Work request:
From the line with "[Tinywaist] (333, 135)" through the line with "For every named target in this 287×2576", repeat the entries verbatim, both end lines included, and add nothing.

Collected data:

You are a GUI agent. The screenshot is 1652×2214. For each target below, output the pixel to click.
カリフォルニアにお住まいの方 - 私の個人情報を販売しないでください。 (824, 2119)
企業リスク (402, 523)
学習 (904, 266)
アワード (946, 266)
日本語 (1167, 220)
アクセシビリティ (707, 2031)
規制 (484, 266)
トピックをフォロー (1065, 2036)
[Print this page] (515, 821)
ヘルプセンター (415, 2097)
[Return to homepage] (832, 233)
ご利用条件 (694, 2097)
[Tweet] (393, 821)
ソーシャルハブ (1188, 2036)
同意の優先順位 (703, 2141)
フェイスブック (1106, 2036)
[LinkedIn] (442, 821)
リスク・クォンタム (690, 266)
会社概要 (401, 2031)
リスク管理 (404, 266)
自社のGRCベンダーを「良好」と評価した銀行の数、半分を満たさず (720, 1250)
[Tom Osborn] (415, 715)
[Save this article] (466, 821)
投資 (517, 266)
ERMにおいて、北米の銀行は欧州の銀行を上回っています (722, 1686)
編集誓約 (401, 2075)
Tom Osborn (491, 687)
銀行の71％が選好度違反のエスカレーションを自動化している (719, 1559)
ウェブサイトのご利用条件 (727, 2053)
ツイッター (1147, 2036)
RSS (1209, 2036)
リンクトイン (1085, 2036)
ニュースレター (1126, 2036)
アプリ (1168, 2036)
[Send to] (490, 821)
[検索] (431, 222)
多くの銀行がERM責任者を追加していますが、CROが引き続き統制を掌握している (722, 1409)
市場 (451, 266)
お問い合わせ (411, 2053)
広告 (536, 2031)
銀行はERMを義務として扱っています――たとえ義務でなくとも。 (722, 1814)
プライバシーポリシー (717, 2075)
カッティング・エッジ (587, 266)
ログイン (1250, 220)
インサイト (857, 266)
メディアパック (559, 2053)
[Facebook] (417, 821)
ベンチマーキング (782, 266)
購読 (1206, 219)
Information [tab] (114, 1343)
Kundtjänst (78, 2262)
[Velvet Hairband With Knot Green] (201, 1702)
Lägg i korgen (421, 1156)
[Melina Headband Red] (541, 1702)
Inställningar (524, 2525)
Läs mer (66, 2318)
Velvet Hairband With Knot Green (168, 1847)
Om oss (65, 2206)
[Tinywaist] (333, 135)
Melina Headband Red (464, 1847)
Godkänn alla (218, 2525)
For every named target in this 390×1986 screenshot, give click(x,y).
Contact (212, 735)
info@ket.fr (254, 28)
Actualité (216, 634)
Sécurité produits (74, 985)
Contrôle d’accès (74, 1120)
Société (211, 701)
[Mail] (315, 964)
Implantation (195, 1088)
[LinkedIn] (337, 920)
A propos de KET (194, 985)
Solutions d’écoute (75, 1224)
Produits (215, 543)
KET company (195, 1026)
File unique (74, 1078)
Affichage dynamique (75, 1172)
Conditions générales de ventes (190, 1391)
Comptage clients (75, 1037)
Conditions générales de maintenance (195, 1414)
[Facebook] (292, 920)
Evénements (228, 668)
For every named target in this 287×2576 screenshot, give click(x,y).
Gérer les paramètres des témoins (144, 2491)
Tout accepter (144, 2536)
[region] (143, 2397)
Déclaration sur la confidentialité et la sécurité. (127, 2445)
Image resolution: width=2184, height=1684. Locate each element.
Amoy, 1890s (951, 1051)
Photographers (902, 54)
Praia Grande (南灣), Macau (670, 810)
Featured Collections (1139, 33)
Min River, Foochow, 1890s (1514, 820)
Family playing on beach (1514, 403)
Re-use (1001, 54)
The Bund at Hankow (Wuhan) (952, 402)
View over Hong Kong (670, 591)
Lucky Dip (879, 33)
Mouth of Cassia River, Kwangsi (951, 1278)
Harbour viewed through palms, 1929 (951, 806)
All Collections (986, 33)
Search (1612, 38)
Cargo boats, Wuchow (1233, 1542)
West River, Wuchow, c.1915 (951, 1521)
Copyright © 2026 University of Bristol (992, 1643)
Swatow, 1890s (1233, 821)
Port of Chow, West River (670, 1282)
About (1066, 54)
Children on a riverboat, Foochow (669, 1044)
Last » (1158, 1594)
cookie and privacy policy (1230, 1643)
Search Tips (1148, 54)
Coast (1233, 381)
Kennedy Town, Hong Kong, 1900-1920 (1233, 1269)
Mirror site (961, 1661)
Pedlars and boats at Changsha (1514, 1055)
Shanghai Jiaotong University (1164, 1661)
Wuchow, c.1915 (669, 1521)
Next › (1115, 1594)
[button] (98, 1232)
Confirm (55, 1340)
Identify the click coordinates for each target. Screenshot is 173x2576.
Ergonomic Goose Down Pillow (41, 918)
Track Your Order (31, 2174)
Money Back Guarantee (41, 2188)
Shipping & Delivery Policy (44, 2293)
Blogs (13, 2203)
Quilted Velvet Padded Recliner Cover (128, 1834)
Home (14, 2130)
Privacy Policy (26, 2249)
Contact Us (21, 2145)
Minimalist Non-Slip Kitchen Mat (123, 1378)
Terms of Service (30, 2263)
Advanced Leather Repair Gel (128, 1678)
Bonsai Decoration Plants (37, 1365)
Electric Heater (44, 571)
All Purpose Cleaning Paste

Exercise result:
[Tinywaist] (333, 135)
Melina Headband Red (464, 1847)
Godkänn alla (218, 2525)
For every named target in this 390×1986 screenshot, give click(x,y).
Contact (212, 735)
info@ket.fr (254, 28)
Actualité (216, 634)
Sécurité produits (74, 985)
Contrôle d’accès (74, 1120)
Société (211, 701)
[Mail] (315, 964)
Implantation (195, 1088)
[LinkedIn] (337, 920)
A propos de KET (194, 985)
Solutions d’écoute (75, 1224)
Produits (215, 543)
KET company (195, 1026)
File unique (74, 1078)
Affichage dynamique (75, 1172)
Conditions générales de ventes (190, 1391)
Comptage clients (75, 1037)
Conditions générales de maintenance (195, 1414)
[Facebook] (292, 920)
Evénements (228, 668)
For every named target in this 287×2576 screenshot, give click(x,y).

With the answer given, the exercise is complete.